> [Task prompt]:
Copy out the lines beginning with the one that contains "The image size is (800, 446)." and ending with the last line below, exactly as they stand. Pictures are not copied.

> [Exercise input]:
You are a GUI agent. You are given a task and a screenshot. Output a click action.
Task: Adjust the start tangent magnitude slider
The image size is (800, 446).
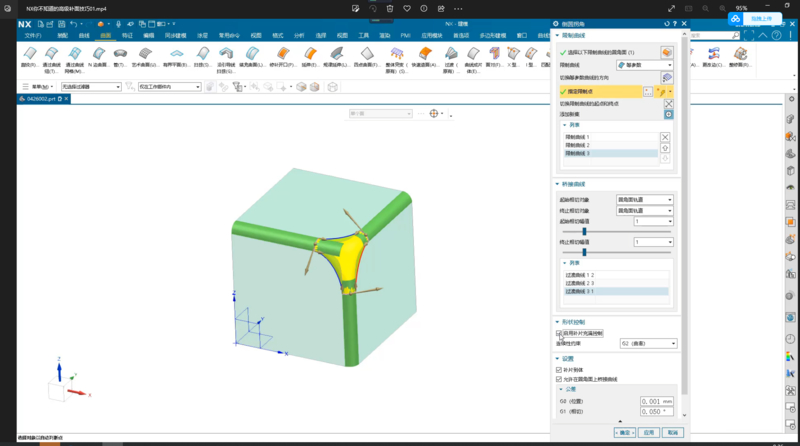[x=584, y=231]
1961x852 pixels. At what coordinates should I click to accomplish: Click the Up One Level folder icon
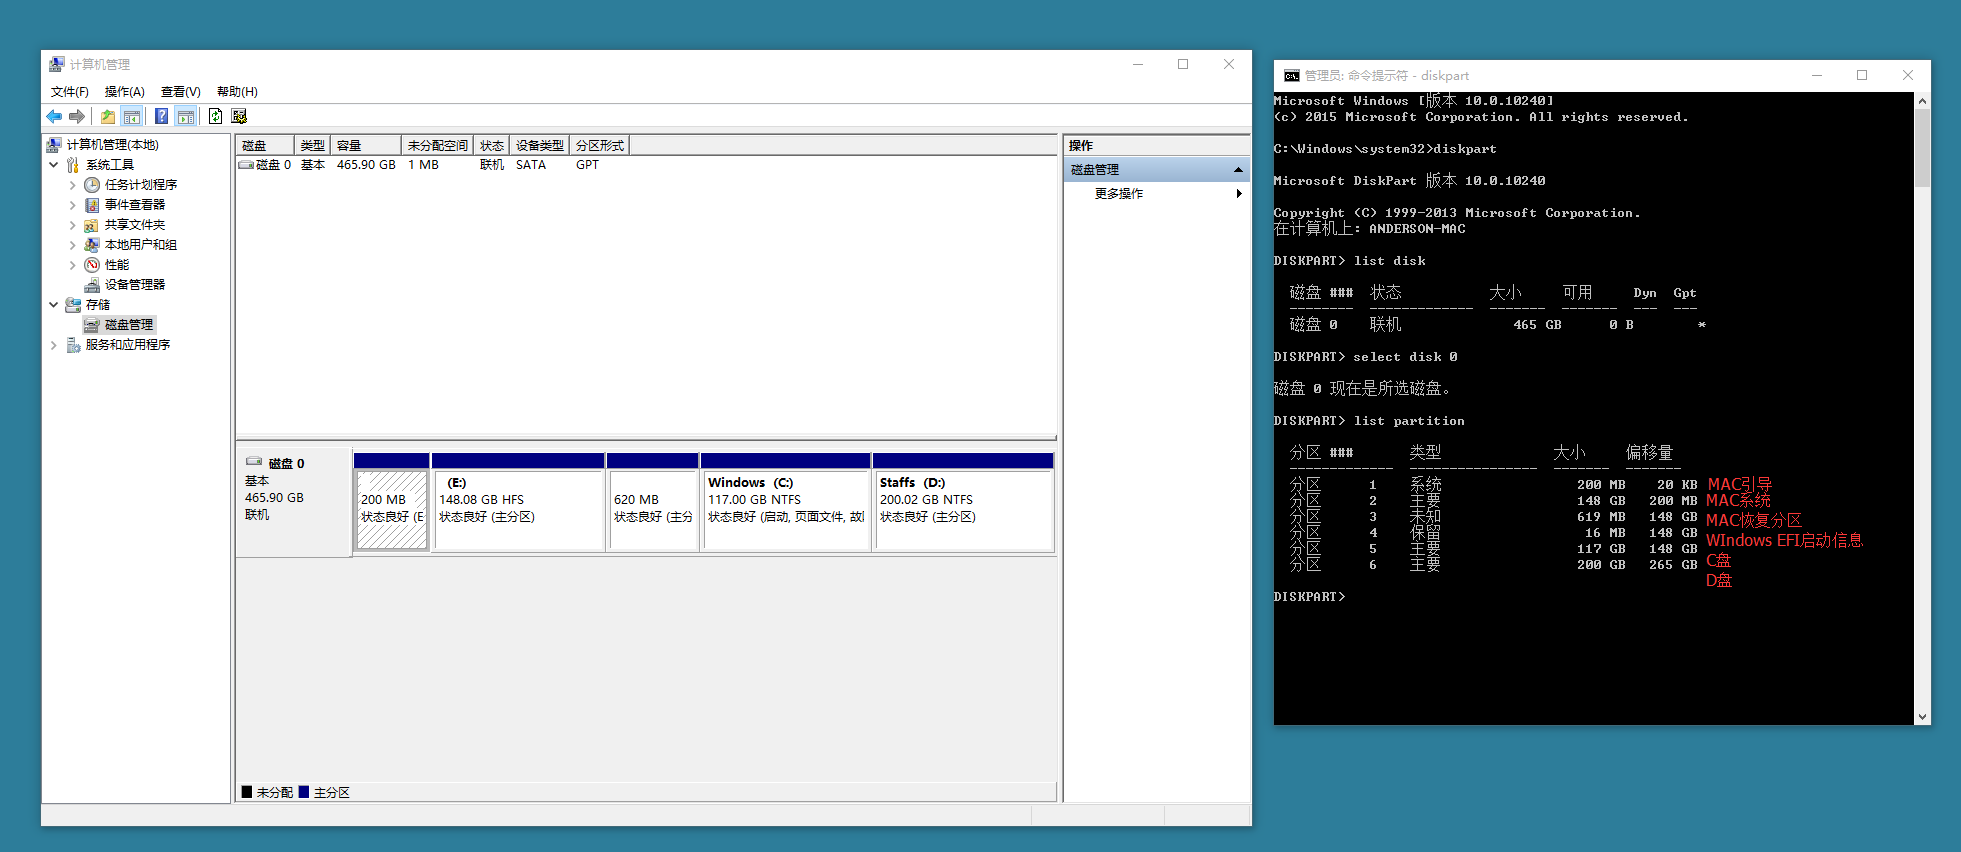[x=107, y=117]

> [Response]:
The image size is (800, 446).
[x=584, y=231]
1961x852 pixels. At what coordinates should I click to accomplish: Click the Up One Level folder icon
[x=107, y=117]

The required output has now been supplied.